Tatbikatın Kapsamı ve Bölgeler
İran Devrim Muhafızları Ordusu Deniz Kuvvetleri, resmi bir açıklama yaparak tatbikatın başladığını duyurdu. Açıklamada, "Hürmüz Boğazı, Umman Denizi ve Nazaat Adaları bölgesinde 2 gün sürecek 'Şehit Muhammed Nazıri' deniz tatbikatı başlatıldı." ifadelerine yer verildi.
Tatbikat alanı olarak belirlenen Nazaat Adaları, Ebu Musa, Büyük Tunb ve Küçük Tunb adalarını kapsıyor. Bu adalar, İran ile Birleşik Arap Emirlikleri (BAE) arasında uzun süredir devam eden bir egemenlik anlaşmazlığının merkezinde bulunuyor.
Adalar Üzerindeki Tarihi Anlaşmazlık
Söz konusu adalar, 1971 yılına kadar İngiliz kontrolü altındaydı. Kasım 1971'de İngiltere'nin bölgeden çekilmesi ve kontrolü BAE'ye devretmesinin hemen ardından, İran adalarda askeri hakimiyet kurdu.
BAE, İran'ı adaları "işgal etmekle" suçluyor ve Arap ülkeleri ile uluslararası kuruluşlar nezdinde hak iddiasını sürdürüyor. İran ise tam tersi bir tezle karşı çıkıyor.

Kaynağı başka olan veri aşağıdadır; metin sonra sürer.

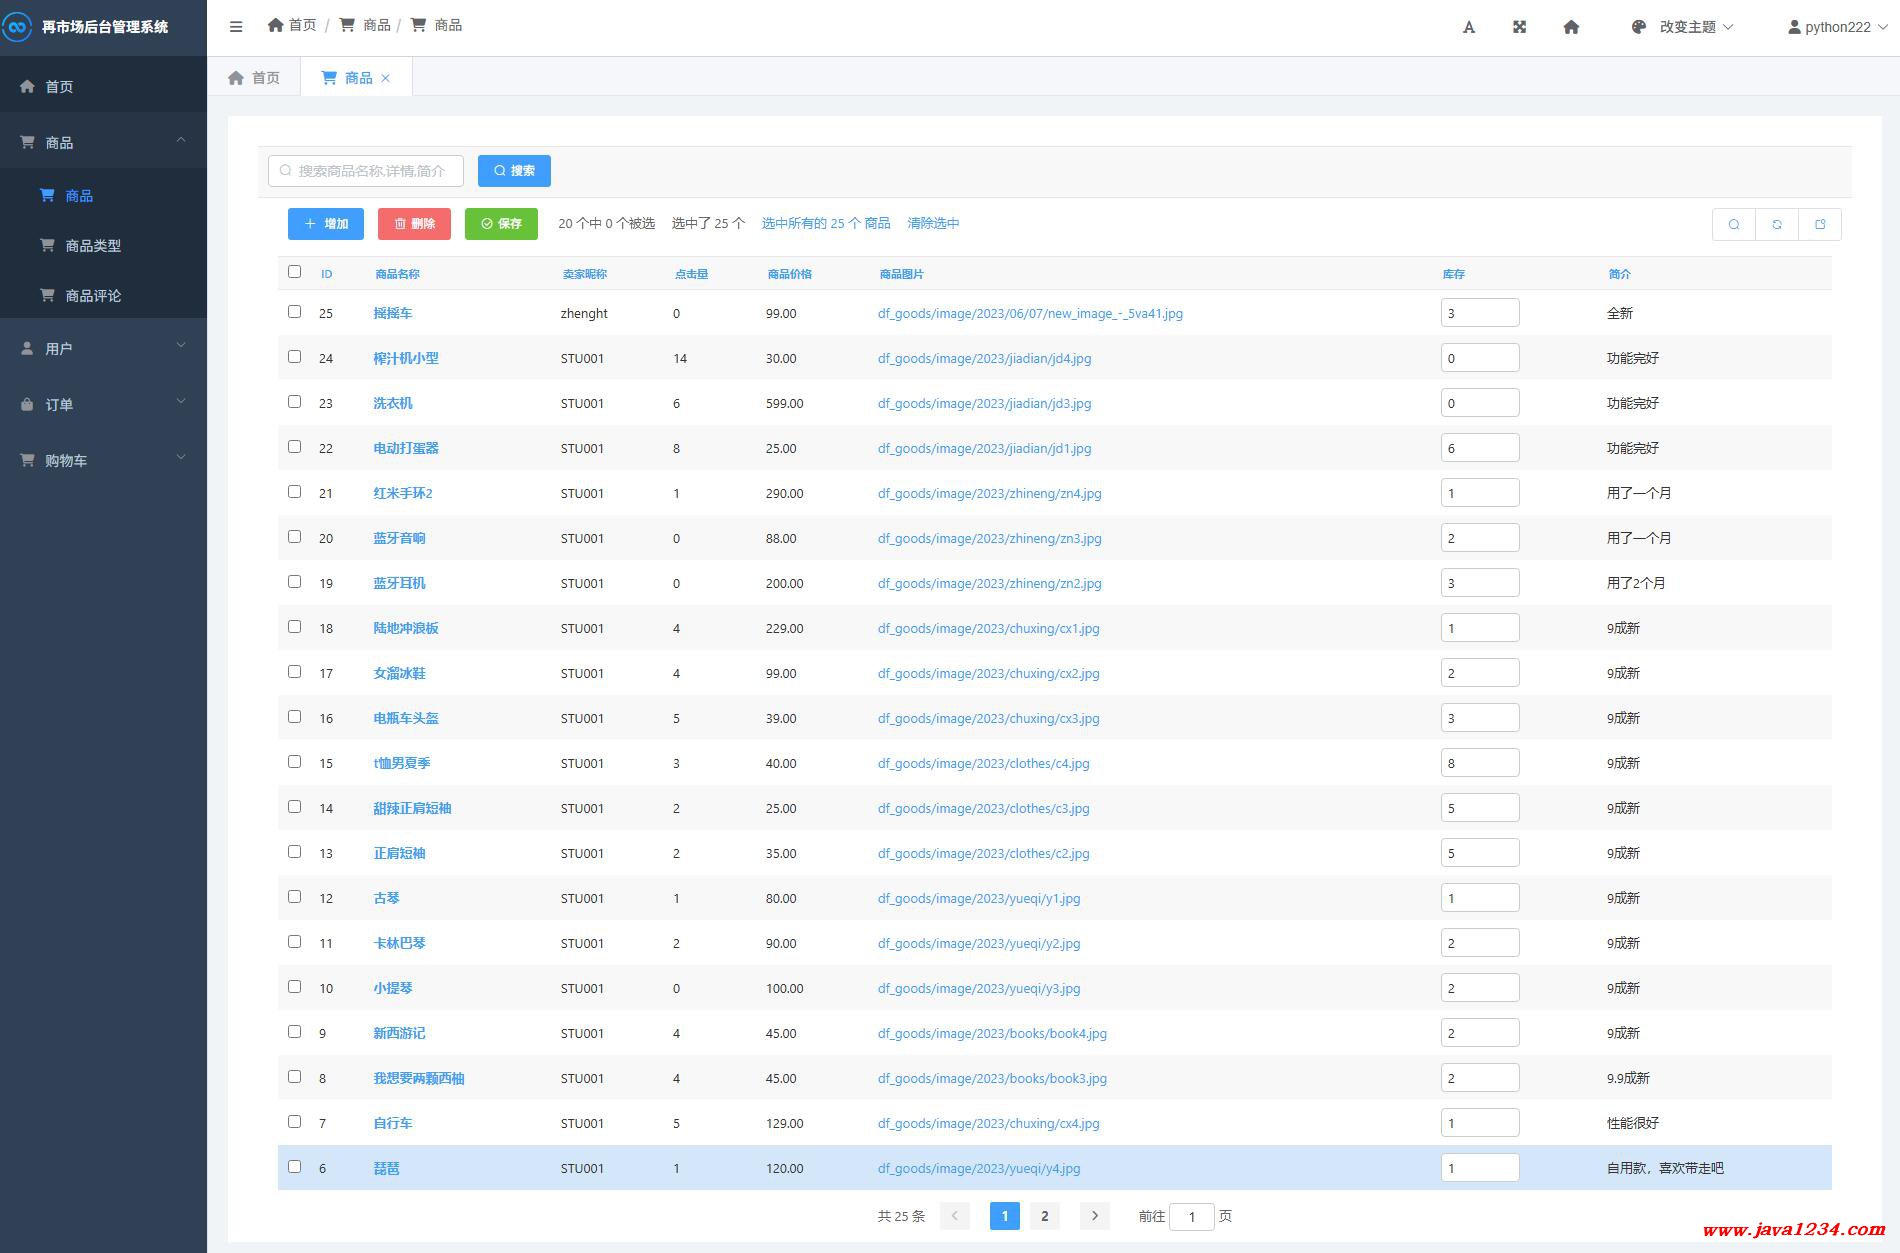
Task: Toggle the select-all checkbox in table header
Action: tap(294, 272)
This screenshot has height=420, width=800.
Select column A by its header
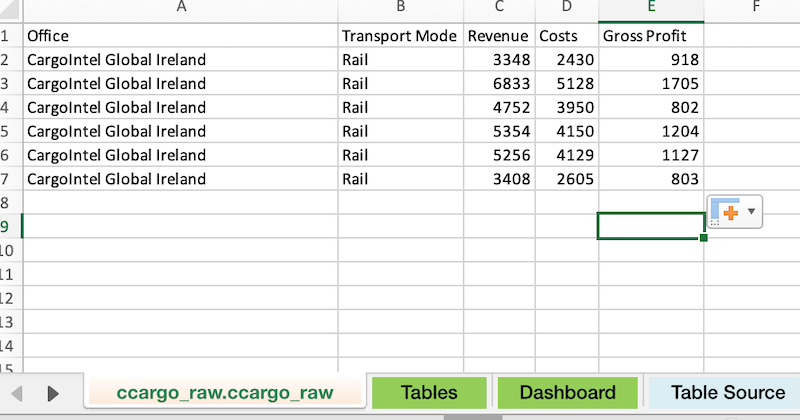coord(180,8)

Tahran yönetimi, adalar üzerindeki haklarının tarihsel olarak çok eskilere dayandığını, adaların 1903'te geçici olarak İngilizlere geçtiğini ve 1971'de asıl sahibi olan İran'a iade edildiğini savunuyor. İran'a göre, "o tarihte henüz kurulmamış olan BAE'nin bu adalar üzerinde hak iddia etmesi mümkün değil."
Eş Zamanlı Olarak Başka Bir Tatbikat Daha
Deniz tatbikatından sadece bir gün önce, İran'ın başka bir askeri birimi de büyük bir tatbikat başlattı. Devrim Muhafızları Ordusu Kara Kuvvetleri, 1 Aralık'ta Tebriz yakınlarındaki Şebister kırsalında, "Sehend 2025 Ortak Terörle Mücadele Tatbikatı"nı başlattığını duyurdu.

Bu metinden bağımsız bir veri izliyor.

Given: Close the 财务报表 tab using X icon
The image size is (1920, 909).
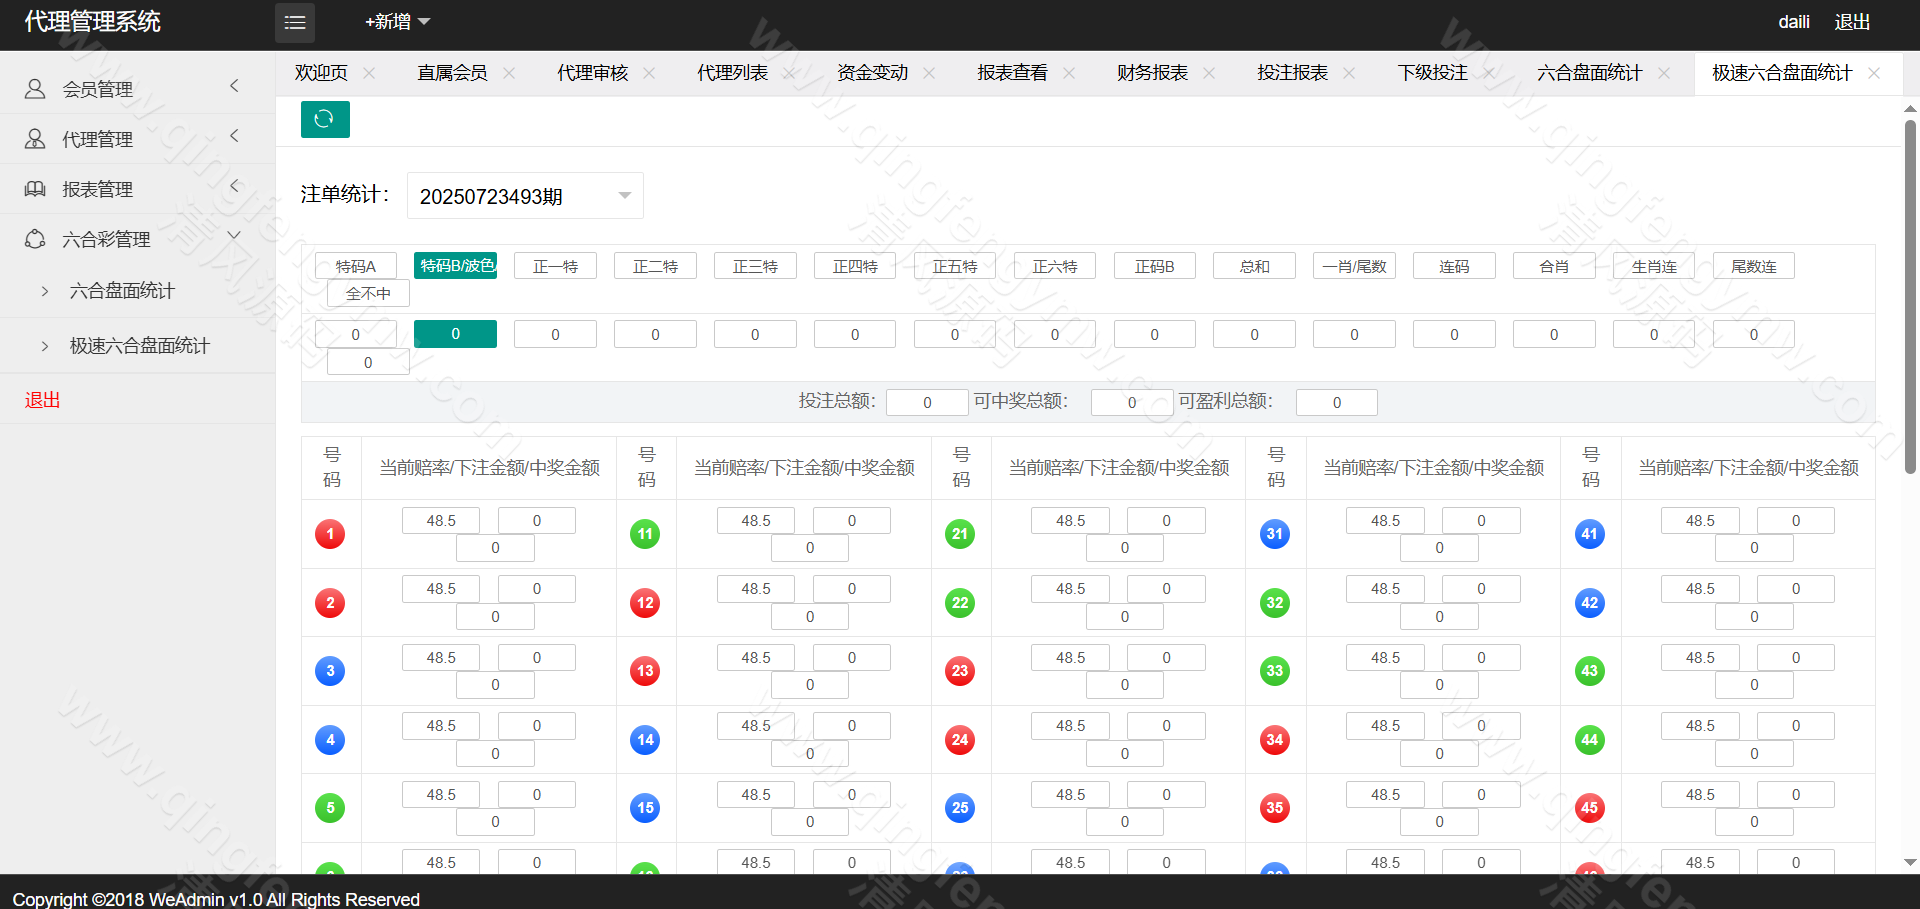Looking at the screenshot, I should click(x=1209, y=73).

Bu kara tatbikatının önemli bir özelliği, Şanghay İşbirliği Örgütü (ŞİÖ) üyesi ülkelerin katılımıyla düzenleniyor olması. Beş gün sürmesi planlanan tatbikat, bölgesel güvenlik işbirliğine dikkat çekiyor.

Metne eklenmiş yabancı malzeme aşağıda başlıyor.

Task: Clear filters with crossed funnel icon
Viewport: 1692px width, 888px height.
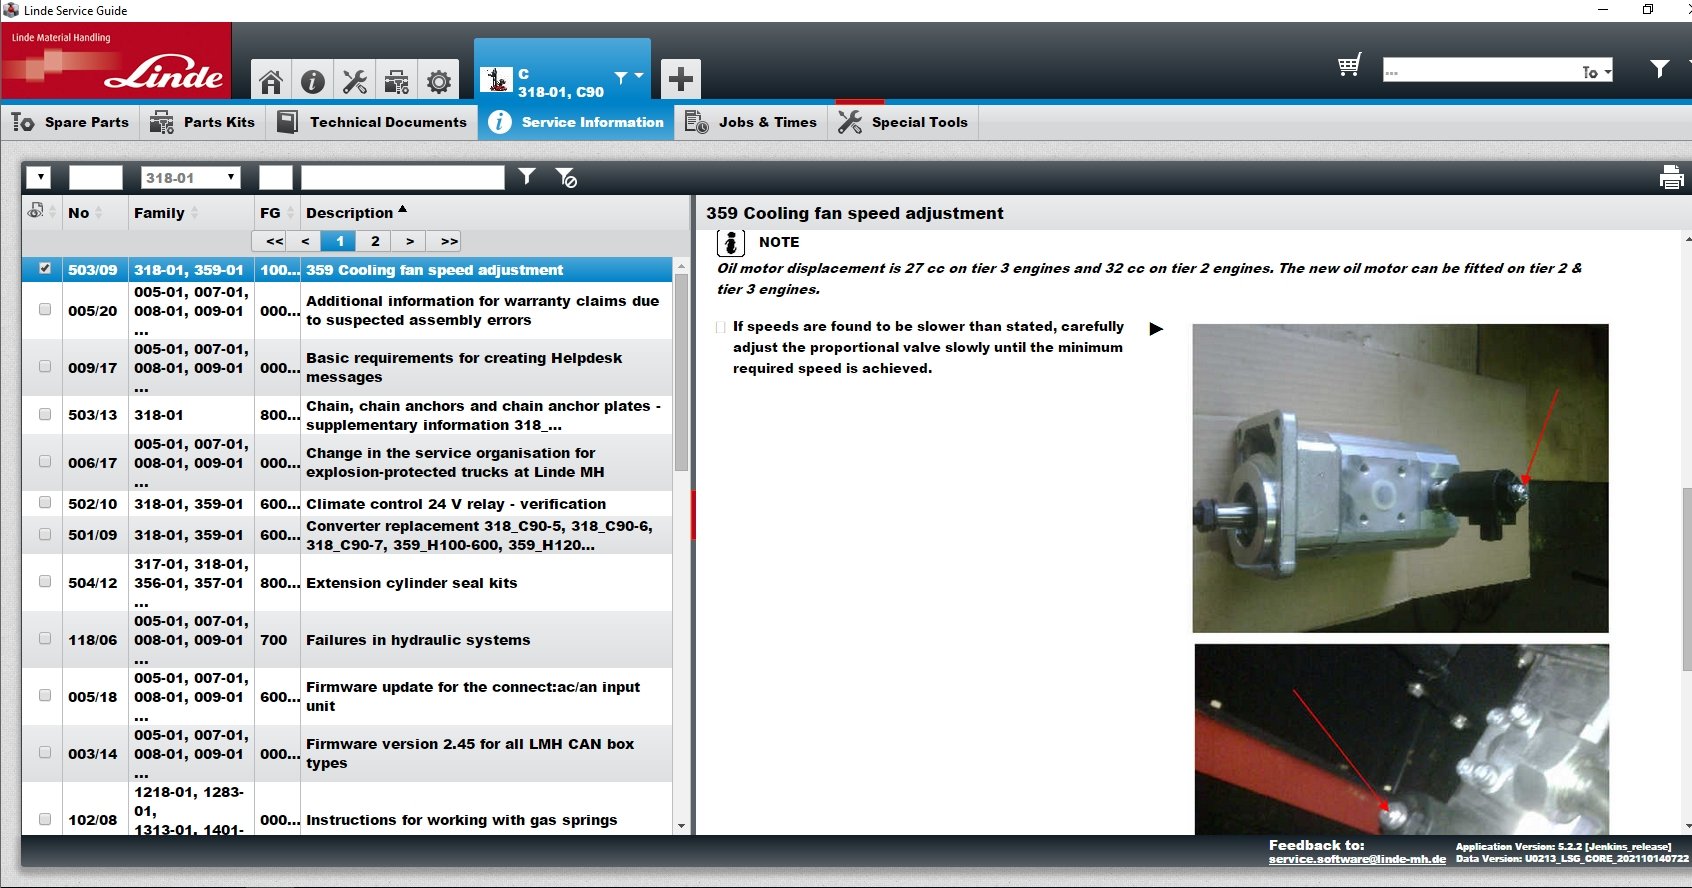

İran'ın art arda düzenlediği bu askeri tatbikatlar, hem iç hem de dış kamuoyuna yönelik güç gösterisi olarak yorumlanıyor. Özellikle petrol nakliyatının kritik geçidi Hürmüz Boğazı'ndaki varlığını pekiştirmeyi ve bölgedeki iddialarını hatırlatmayı amaçladığı düşünülüyor.